Across the parking lot and four lanes of honking cars, through a thicket of oaks, he flew. A shopping center emerged quick on the other side. Tony slipped in, breathless, and smoothed out his wild, two-toned brown hair. Only then did he wheeze in relief.
CHAPTER TWO
It took Tony a week to get from Atlanta to Miami. Whole days of walking at a time, interspersed with a few rides. Walking first, then the old man with a lisp who took him from Smyrna to Macon, before letting him know he expected something in return. What he got was a shiner and a pair of busted nuts, free of charge, thank you very much.
After spilling from the old man’s Camaro, Tony footed it all night. Along 75 he went, low and in the brush, too afraid to try another ride, too afraid to sleep. At sunrise he started on the shoulder, a wary eye on the lookout for cops. From there it’d been a series of short hops—Perry to Valdosta with a wannabe rocker, Valdosta to Gainesville on foot, Gainesville to Miami in a car. The last one had been sheer luck.
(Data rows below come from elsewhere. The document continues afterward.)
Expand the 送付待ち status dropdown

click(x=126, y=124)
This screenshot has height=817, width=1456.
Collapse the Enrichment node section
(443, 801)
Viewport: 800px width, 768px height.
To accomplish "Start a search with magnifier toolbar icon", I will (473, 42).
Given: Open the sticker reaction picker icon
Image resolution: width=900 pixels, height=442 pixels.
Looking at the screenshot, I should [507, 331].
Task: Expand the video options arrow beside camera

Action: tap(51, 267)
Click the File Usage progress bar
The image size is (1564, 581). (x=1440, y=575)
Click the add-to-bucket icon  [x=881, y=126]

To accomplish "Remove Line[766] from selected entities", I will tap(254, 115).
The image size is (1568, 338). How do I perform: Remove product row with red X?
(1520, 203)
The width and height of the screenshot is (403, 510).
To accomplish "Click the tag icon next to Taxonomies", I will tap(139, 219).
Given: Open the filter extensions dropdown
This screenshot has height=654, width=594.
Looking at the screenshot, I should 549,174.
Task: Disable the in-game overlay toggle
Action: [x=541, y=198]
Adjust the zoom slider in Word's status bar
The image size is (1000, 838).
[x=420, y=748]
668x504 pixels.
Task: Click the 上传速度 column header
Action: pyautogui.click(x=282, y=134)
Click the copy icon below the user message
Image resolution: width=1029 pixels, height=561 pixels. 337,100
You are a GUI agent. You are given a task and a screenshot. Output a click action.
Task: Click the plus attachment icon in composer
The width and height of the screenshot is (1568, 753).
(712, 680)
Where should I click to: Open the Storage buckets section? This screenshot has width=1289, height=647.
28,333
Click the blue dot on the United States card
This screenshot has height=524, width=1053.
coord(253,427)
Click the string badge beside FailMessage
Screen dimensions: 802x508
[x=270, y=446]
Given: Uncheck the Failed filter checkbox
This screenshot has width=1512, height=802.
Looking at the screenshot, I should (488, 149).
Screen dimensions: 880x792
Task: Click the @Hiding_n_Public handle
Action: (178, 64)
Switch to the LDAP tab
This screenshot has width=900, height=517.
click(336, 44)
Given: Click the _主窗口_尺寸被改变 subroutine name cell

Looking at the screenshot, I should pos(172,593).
A rowdy group of frat boys from New York had pulled over, half drunk and chanting on their way to a Marlins-Yankee game.
They asked Tony tons of ques
tions and gaped at him as if they might poke him with a stick out of horrified fascination. His age, his ethnicity, whether he’d ever had sex. He’d been honest with them about his age—eleven—which impressed them and made him want to tell more. He admitted he was black and white, that his parents were dead and that the closest he’d ever come to sex was the tits he once saw in anime fashion.
They had a bucket of KFC extra crispy that they passed around, letting Tony get his fill from it and the case of Bud Light wedged between his legs. Pretty soon, his lips were loose, causing him to mouth off all sorts of truths—that he’d run away from a group home in Bismarck, that he was in search of a woman he was convinced was his aunt, and that he had no other prospects should it turn out not to be true. At their prompting, he pulled a newspaper clipping from his pocket and passed it around, yelping when one of them grabbed it harshly.
“Definitely looks like you,” one slurred. “Except the tits. Excellent tits.” The words sloshed roughly.
“I have to find her,” Tony said, ignoring his irritation as he tucked the picture away. “She’s the only family I have. And I know she’s my family.”
“You got an address?” the driver said, a Bud in his grasp as he drove.
“Sure. From the Internet.”
The driver glanced up, unmistakably impressed. “Well, then, little guy, let’s burn it to Miami.”
“To Miami!” one shouted.
“To Miami!” they echoed.
Tony settled in, did a tug on his seat belt, and made up his mind to close his eyes. Gainesville to Miami was three hundred and thirty-eight miles, five hours according to the GPS. Five hours to a house, hope, and the absence of hunger. Five hours more and Tony Hammond would have a home.
CHAPTER THREE
Takumi Tanaka grabbed a bag of butter-laden popcorn from the microwave, shut the door, and dumped the contents in a bowl before dousing it in hot sauce. He took it, the salsa and chips he’d uncovered in the cabinet, and carried it all to the coffee table. Absentmindedly, he shoved aside the pristine vegetable platter his wife had made and arranged his findings in their place. Afterward, he moved on to the bar, made himself a rum and Coke—heavy on the rum—and settled down at the flat screen for the game. The Miami Marlins and New York Yankees met momentarily in what he hoped would be a massacre. After all, New Yorkers could be damned annoying.